We walked north along the beach where though the sand was no long fine black sand, the curve of the bay and the roaring of the waves made it immensely pretty. It became weirdly suburban for a while with large well-kept houses and even a street sign saying Puerto Viejo heights. Eventually, however, the jungle dominated again. We were looking for a house that was on the market here, to get a sense of what it might be like. As we crossed a bridge, a young woman called out to ask if we needed help. She was thin, fragile, blond and very much of the type that flourish in Puerto Viejo, a hippy of sorts, and very friendly and helpful. She had lived here for a year now, she said, and loved it and could only recommend it. You do have to be careful, she said, and pointed towards a red open sore on her cheek: “Leishmaniasis,” she said. Then she pointed to a large plaster, about four centimetres square, on her foot. ‘A different insect,’ she said. She continued to describe how wonderful it was. The wildlife was wonderful, she said; you could see eyes in the dark all around you at night, and when it rained you had to be careful of your dog because the rivers have caimans in them. Not this river, she assured us. When it rains the wildlife is incredible. The river floods and you can’t tell the difference between its brown water and the mud on the land, because there is too much water for the soil to absorb, so you have tortoises everywhere. Also you can’t leave the house for more than 2 days because ‘you know, these Ticos,’ she said in an undertone. But it was wonderful and the people were wonderful and the lifestyle was wonderful and she made her own toothpaste.
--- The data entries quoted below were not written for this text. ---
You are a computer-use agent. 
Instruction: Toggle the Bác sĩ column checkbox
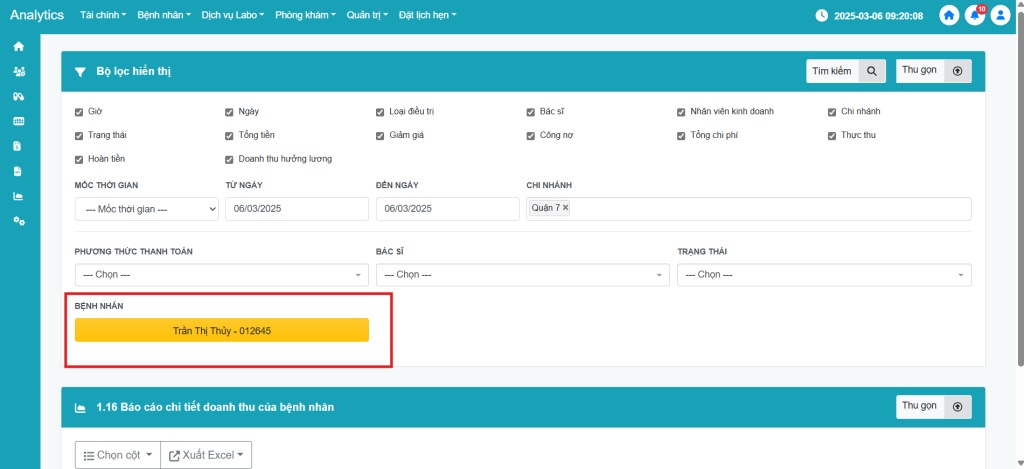click(x=532, y=111)
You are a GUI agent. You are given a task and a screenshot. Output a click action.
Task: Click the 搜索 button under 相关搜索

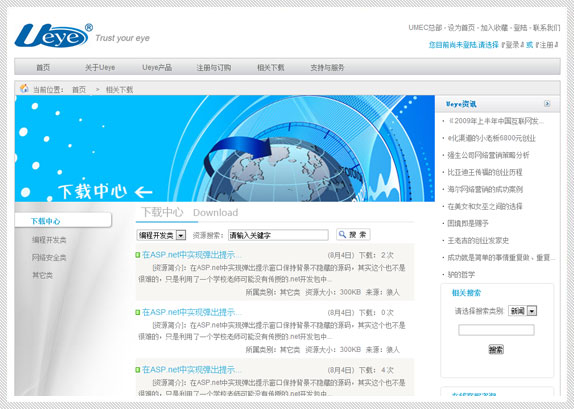(x=496, y=349)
This left me rather double-minded about Puerto Viejo – not so much the mud and the insects and the caimans, as she seemed very pleasant but also the sort of Western hippy who is happy to live in squalor, but the natural toothpaste (and the very large number of houses with signs saying ‘namaste’, offering yoga classes and using a weird Devanagri style script for house names) made me blench. I loathed Ubud and this does feel like a proto-Ubud, complete with a wealthy expat community in a weird symbiotic relationship with the far poorer locals.
The GF stayed to swim on the beach and I walked back and decided to shake out the other clothes hanging outside to rid them of caterpillars. As I did so, I brushed against what felt like hard bristles, looked down and realised that there was a caterpillar on my t-shirt. I now knew not to flick it off with my fingers, so found a stick to brush it away, and then inspected my dark clothing in the dark in case there were more black creatures there. My wrist was very painful for a while, and there is still an itchy and occasionally stinging welt there.
Today was not a good advertisement for the beach bum life. Undoubtedly, a corrective was needed after the weekend.